El cuerpo de las personas adultas está formado por entre un 50 y un 65% de agua aproximadamente, por lo que una adecuada hidratación es fundamental para el adecuado funcionamiento de nuestro organismo. El agua está presente en el interior de la mayoría de células, en el espacio intercelular, en la sangre, y en líquidos de enorme importancia para nuestro organismo como el sudor, la saliva o las lágrimas.
El agua desempeña por tanto un papel clave para mantener en funcionamiento una gran diversidad de sistemas, contribuyendo a la regulación de la temperatura corporal, la hidratación y elasticidad de la piel, la adecuada digestión de los alimentos, o la lubricación de las articulaciones y órganos de nuestro cuerpo.
A lo largo de un día de actividad normal, las personas perdemos agua de forma continua de diversas formas. Actividades tan básicas como la respiración, la transpiración, la micciones y las evacuaciones propician pérdidas diarias de entre 2 y 2,5 litros de agua. Y no solo eso, sino que esta también va acompañada de la pérdida de electrolitos y minerales como el calcio, el sodio o el flúor, micronutrientes esenciales presentes en la estructura de muchos tejidos.
Si el organismo no recibe un aporte suficiente de agua para compensar estas pérdidas, puede compensarlo mediante el traslado del agua interna de nuestras células a nuestra sangre.
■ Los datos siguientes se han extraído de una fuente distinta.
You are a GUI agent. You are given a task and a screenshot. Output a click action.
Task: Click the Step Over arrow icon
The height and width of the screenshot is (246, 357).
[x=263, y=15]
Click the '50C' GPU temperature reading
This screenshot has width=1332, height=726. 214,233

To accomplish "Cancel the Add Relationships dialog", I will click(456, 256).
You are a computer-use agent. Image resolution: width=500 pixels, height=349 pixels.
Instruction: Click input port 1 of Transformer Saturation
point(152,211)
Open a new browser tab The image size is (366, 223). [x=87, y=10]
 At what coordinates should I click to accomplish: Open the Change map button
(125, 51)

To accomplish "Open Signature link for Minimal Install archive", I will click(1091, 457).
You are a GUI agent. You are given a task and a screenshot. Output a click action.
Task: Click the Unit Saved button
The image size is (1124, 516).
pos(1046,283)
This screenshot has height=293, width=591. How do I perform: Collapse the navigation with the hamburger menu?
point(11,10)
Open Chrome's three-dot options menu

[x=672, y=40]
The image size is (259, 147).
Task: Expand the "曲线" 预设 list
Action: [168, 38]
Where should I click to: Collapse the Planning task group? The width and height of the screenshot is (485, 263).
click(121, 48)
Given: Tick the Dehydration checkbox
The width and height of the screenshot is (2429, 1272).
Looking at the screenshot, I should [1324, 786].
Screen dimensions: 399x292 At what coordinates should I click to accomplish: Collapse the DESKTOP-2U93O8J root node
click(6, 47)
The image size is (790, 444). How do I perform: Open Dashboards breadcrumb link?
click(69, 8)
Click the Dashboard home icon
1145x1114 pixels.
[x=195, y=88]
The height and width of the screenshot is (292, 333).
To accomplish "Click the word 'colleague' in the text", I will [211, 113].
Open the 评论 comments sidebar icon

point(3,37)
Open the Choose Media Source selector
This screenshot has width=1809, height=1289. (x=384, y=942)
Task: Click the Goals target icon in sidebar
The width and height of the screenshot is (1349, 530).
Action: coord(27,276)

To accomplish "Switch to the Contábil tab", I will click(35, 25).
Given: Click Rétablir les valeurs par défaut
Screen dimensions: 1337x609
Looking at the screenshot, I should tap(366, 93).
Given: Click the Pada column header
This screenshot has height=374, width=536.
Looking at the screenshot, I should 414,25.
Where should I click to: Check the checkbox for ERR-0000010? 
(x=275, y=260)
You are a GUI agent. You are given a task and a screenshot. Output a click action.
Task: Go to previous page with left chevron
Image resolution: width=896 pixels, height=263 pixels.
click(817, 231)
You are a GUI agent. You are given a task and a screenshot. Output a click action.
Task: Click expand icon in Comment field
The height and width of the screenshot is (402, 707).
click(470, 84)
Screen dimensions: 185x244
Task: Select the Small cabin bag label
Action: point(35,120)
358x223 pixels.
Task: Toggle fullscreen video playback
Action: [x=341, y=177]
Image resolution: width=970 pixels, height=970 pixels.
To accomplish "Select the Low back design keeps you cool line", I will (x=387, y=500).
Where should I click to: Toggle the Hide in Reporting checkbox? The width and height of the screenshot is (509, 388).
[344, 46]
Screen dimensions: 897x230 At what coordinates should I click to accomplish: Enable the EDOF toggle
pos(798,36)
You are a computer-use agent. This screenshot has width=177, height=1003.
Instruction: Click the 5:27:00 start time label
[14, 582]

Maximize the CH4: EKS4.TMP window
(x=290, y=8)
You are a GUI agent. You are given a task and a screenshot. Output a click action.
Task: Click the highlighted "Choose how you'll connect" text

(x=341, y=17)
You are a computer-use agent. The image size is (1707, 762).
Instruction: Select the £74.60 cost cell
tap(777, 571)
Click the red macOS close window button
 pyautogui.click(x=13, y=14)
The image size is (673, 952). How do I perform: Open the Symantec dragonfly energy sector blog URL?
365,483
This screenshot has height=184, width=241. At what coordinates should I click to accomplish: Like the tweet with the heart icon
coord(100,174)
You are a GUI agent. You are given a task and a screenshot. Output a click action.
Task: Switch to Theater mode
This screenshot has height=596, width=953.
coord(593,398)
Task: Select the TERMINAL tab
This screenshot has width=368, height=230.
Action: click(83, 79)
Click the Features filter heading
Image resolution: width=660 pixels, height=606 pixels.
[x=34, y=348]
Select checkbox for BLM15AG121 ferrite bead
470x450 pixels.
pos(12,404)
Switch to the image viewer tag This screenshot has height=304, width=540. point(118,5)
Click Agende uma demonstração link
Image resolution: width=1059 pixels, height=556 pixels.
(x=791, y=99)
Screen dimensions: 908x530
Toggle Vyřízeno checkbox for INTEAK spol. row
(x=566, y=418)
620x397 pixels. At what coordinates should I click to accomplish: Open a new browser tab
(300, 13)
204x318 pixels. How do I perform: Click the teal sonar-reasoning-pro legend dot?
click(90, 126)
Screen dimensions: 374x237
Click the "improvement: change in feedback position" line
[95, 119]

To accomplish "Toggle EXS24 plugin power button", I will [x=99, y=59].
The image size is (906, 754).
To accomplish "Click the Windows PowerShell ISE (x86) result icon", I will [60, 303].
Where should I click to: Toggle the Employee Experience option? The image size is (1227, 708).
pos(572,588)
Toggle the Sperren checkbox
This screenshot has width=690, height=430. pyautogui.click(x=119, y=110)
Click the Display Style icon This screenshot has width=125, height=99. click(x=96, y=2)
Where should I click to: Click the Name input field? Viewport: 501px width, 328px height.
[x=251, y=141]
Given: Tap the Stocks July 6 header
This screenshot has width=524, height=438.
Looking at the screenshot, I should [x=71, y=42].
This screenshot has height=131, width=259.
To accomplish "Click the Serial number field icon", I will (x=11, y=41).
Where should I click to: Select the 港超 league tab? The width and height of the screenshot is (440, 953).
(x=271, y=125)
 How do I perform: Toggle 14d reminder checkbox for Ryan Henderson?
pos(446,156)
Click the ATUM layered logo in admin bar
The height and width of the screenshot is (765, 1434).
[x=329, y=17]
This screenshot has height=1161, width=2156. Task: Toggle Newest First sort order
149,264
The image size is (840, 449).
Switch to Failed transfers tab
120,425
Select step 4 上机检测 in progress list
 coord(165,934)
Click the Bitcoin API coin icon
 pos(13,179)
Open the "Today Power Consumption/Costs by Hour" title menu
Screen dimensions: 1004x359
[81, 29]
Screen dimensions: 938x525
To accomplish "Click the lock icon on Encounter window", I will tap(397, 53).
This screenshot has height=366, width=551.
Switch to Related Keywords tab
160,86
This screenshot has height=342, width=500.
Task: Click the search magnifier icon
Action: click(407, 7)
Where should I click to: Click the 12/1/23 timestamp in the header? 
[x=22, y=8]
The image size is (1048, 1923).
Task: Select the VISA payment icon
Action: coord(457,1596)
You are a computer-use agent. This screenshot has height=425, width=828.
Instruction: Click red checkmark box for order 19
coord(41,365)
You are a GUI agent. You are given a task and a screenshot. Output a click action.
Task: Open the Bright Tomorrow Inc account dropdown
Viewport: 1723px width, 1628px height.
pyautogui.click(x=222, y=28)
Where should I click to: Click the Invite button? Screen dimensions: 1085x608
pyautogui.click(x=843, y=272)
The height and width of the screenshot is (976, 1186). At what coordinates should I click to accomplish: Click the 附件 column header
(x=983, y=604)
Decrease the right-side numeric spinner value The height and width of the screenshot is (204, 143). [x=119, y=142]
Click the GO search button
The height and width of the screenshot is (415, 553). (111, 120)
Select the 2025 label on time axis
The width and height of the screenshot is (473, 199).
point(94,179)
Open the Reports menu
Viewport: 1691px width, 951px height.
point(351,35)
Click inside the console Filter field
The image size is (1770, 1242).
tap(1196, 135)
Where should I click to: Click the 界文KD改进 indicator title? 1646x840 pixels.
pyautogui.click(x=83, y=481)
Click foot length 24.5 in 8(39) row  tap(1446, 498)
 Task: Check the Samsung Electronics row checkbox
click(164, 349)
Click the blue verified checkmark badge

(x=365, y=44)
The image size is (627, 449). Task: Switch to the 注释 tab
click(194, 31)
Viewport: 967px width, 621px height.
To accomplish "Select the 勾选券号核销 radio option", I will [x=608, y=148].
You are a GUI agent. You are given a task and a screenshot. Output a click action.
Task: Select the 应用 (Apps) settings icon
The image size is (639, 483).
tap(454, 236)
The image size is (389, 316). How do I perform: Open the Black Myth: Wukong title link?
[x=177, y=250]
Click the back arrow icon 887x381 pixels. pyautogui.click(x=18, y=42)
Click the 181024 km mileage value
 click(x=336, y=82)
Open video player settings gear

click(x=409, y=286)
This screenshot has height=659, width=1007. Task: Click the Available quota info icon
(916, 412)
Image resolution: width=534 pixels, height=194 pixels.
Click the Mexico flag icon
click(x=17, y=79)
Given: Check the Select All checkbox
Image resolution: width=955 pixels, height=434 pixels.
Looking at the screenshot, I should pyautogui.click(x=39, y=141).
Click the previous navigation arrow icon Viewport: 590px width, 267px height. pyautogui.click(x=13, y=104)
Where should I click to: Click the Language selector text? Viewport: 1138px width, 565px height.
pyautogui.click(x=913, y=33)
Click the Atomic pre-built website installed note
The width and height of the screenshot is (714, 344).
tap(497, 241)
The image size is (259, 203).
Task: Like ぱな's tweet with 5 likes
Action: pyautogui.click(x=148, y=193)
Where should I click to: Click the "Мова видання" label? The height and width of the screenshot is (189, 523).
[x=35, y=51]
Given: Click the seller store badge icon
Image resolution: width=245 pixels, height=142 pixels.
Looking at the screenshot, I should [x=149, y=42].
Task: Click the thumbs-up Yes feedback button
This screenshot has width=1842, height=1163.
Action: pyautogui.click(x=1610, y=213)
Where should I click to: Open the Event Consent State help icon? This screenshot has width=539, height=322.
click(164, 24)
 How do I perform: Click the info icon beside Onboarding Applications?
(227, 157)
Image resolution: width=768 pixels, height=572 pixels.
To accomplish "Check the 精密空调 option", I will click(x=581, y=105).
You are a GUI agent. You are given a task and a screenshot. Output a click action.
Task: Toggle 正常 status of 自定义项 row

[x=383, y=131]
Pero si no reponemos los niveles podemos sufrir el fenómeno de la deshidratación, que se define como un déficit agudo del nivel de agua corporal que conlleva una interrupción de los procesos metabólicos.
En situaciones de deshidratación se produce un descenso del nivel de agua en la sangre, lo que origina dificultades circulatorias, y que los órganos y músculos no reciban un aporte suficiente de nutrientes y oxígeno para poder seguir funcionando con normalidad.
En los casos de deshidratación leve la sintomatología se ve determinada por la sed, dolores de cabeza, sensación de debilidad, mareos y fatiga, y en determinados casos puede darse también somnolencia. En situaciones de deshidratación moderada se presenta sensación de sequedad bucal, incremento del pulso, pérdida de elasticidad de la piel, y disminución del volumen de orina.
Y si se llega a situaciones de deshidratación severa, los síntomas se agravan y pueden llegar a presentar un incremento de la frecuencia cardíaca y la tasa respiratoria, hipotensión, inexistencia de orina, debilidad, espasmos musculares, vómitos, e incluso alteraciones del estado mental y delirios.
Debemos tener muy presente que la deshidratación es una de las causas frecuentes de hospitalización en personas mayores de 65 años. Si bien de forma natural se produce una disminución de la sensación de sed asociada a la edad, las situaciones de dependencia, los problemas de movilidad, las dificultades visuales y las alteraciones cognitivas propician a menudo que las personas mayores, y muy especialmente aquellas que viven en residencias, no ingieran una cantidad suficiente de agua.
Por otra parte, trastornos como la disfagia o dificultad en la deglución, o la xerostomía o sequedad bucal, que en muchas ocasiones se debe a efectos secundarios de los tratamientos farmacológicos prescritos a los residentes, pueden suponer una dificultad añadida para lograr mantener unos niveles óptimos de hidratación entre las personas mayores.
Es por tanto clave beber entre 2 y 3 litros de agua al día, así como reponer nutrientes esenciales para el correcto funcionamiento del organismo, y para ello es fundamental un aporte suficiente a través de la ingesta de bebidas y alimentos. A través de las bebidas se realiza la aportación de en torno a un 75- 80% del agua necesaria, mientras que el 20-25% restante procede de los alimentos.
Para lograr una suficiente ingesta de agua por parte de las personas mayores pueden tomarse medidas como ofrecer líquidos de forma rutinaria a lo largo del día, asegurar la ingesta de agua con las comidas, acompañar las tomas de medicación con un mínimo de 180 mililitros de agua, y evitar los diuréticos en la medida de lo posible.
Y especialmente durante estaciones calurosas como el verano, es también importante adoptar algunas medidas de prevención para evitar la deshidratación, como limitar la exposición a la luz solar, especialmente durante las horas centrales del día, y protegerse del sol mediante elementos que eviten el contacto directo, como sombreros o sombrillas.